» **WHAT THE TASK ASKS**
Please render every line of the records below as a Markdown table with the columns No. and Line. Skip blank lines and leave the pictures out.

[Records for locating displayed items]
◆ ◆ ◆ ◆ ◆

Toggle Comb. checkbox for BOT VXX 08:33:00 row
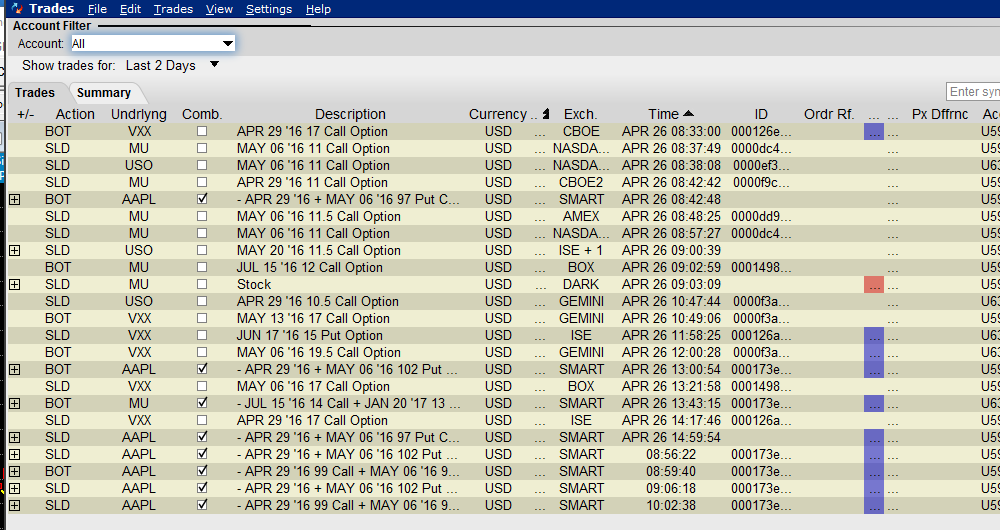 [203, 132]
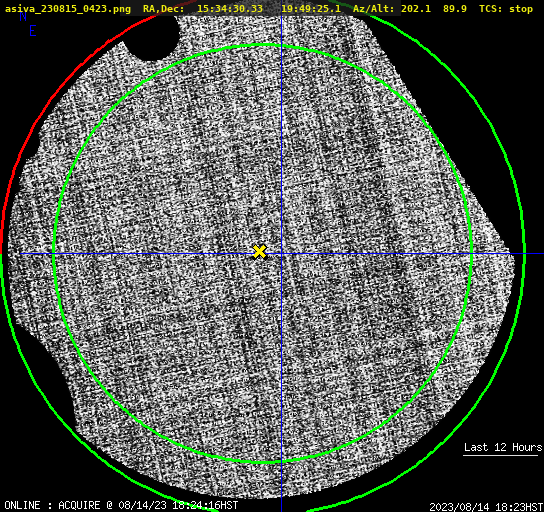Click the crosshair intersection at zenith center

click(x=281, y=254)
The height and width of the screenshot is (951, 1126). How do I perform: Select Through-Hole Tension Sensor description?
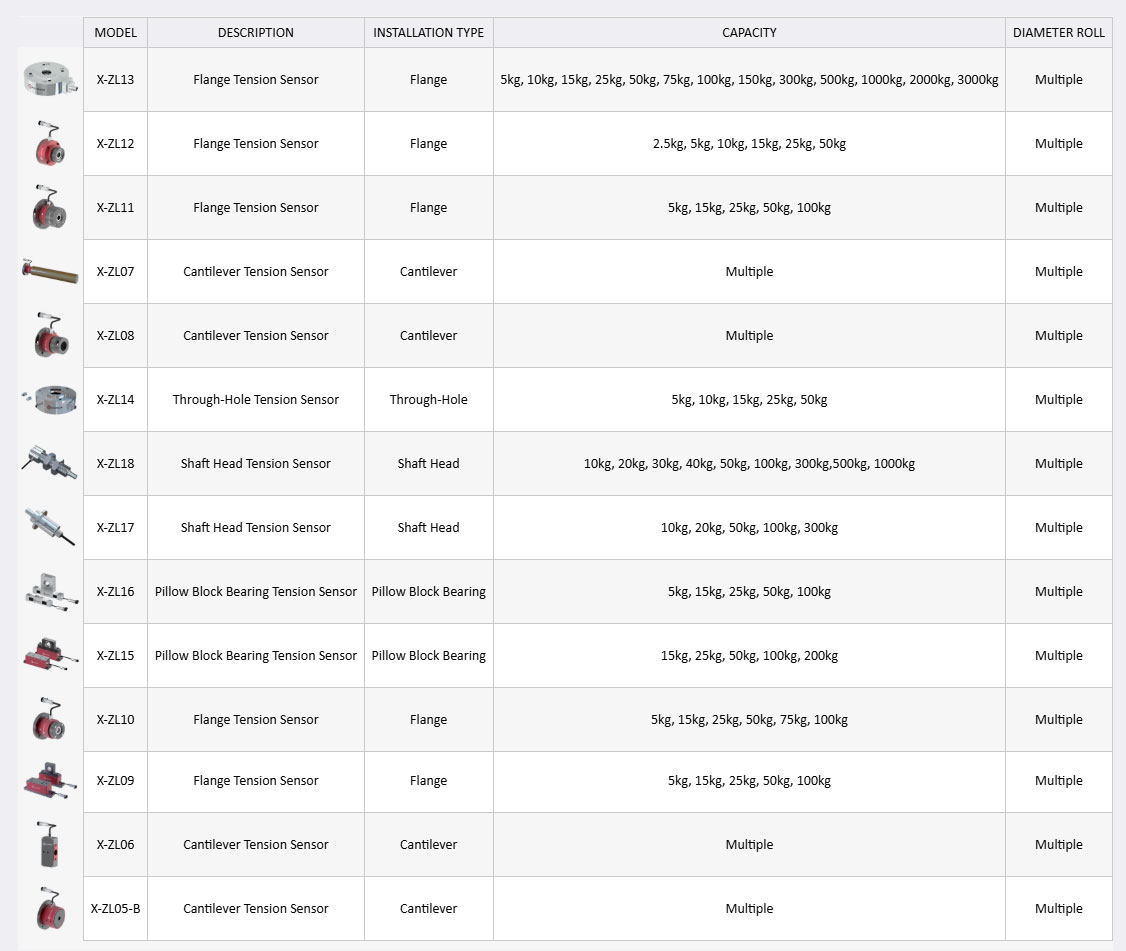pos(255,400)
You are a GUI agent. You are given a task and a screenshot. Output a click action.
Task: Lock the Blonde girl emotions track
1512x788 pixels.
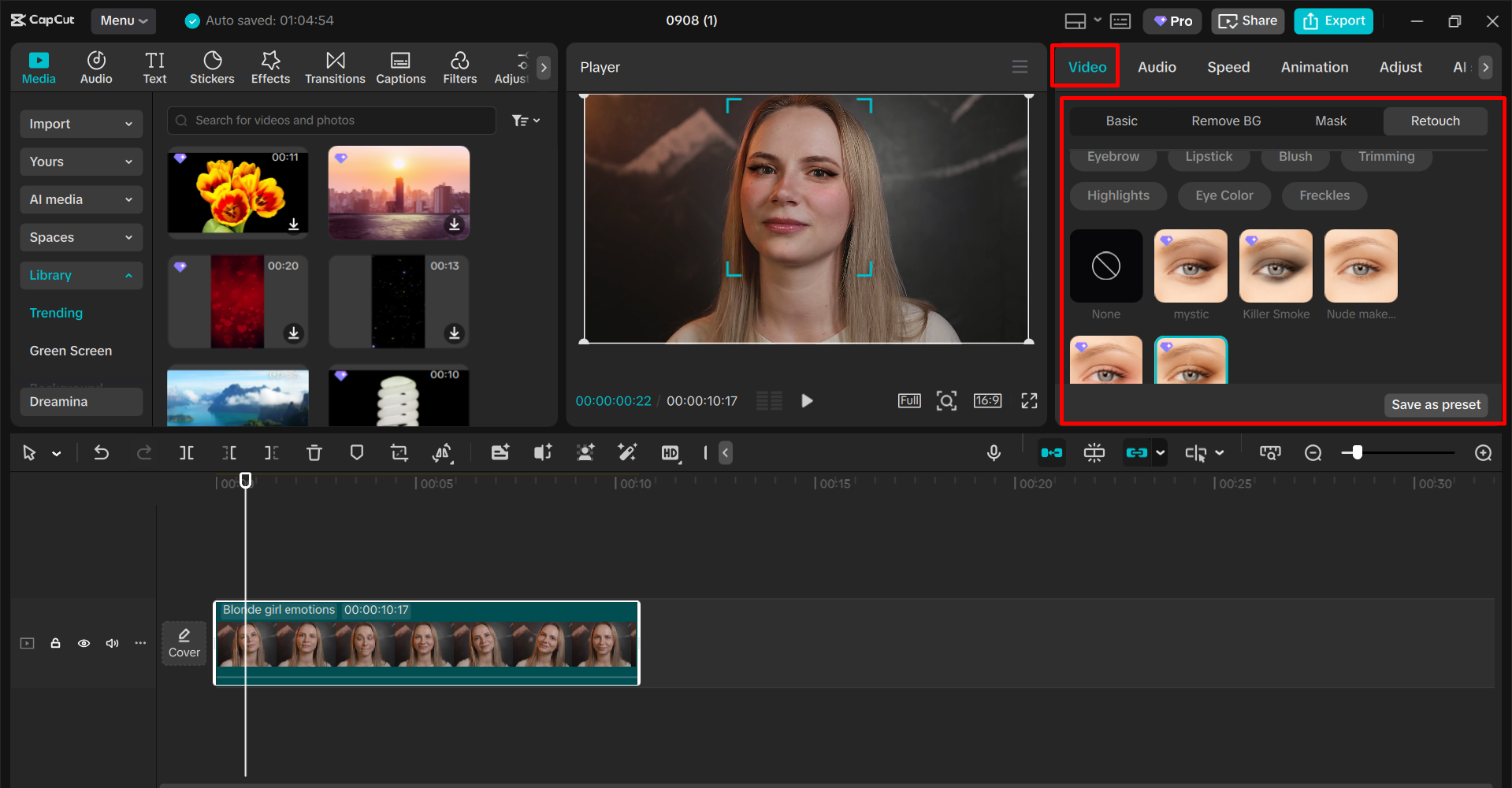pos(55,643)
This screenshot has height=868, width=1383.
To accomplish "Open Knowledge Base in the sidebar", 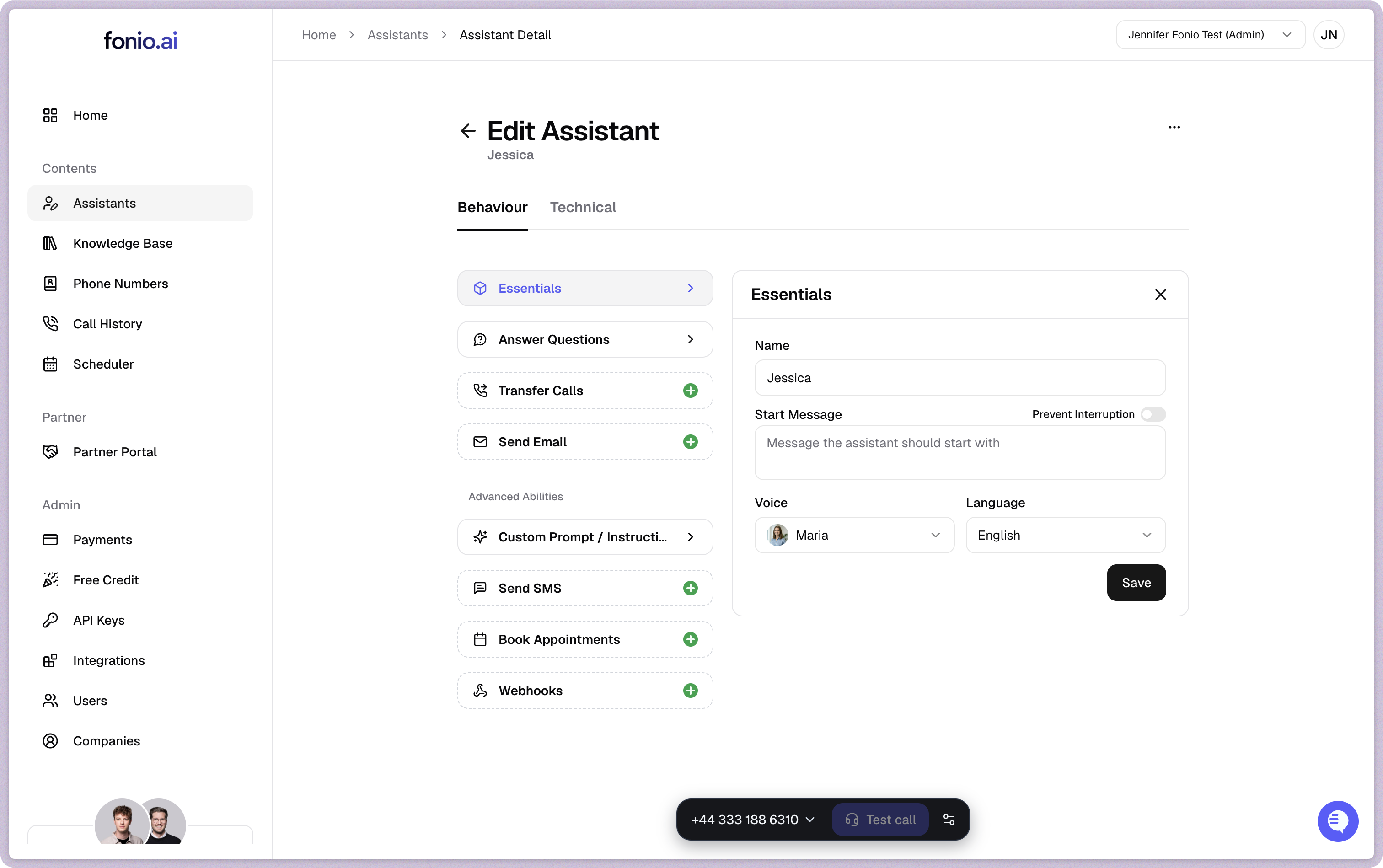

◆ ◆ ◆ ◆ ◆

» **OUTPUT BELOW**
| No. | Line |
|---|---|
| 1 | Toggle Comb. checkbox for BOT VXX 08:33:00 row |
| 2 |  [203, 132] |
| 3 | Click the crosshair intersection at zenith center |
| 4 | click(x=281, y=254) |
| 5 | The height and width of the screenshot is (951, 1126). How do I perform: Select Through-Hole Tension Sensor description? |
| 6 | pos(255,400) |
| 7 | You are a GUI agent. You are given a task and a screenshot. Output a click action. |
| 8 | Task: Lock the Blonde girl emotions track |
| 9 | 1512x788 pixels. |
| 10 | pos(55,643) |
| 11 | This screenshot has height=868, width=1383. |
| 12 | To accomplish "Open Knowledge Base in the sidebar",  |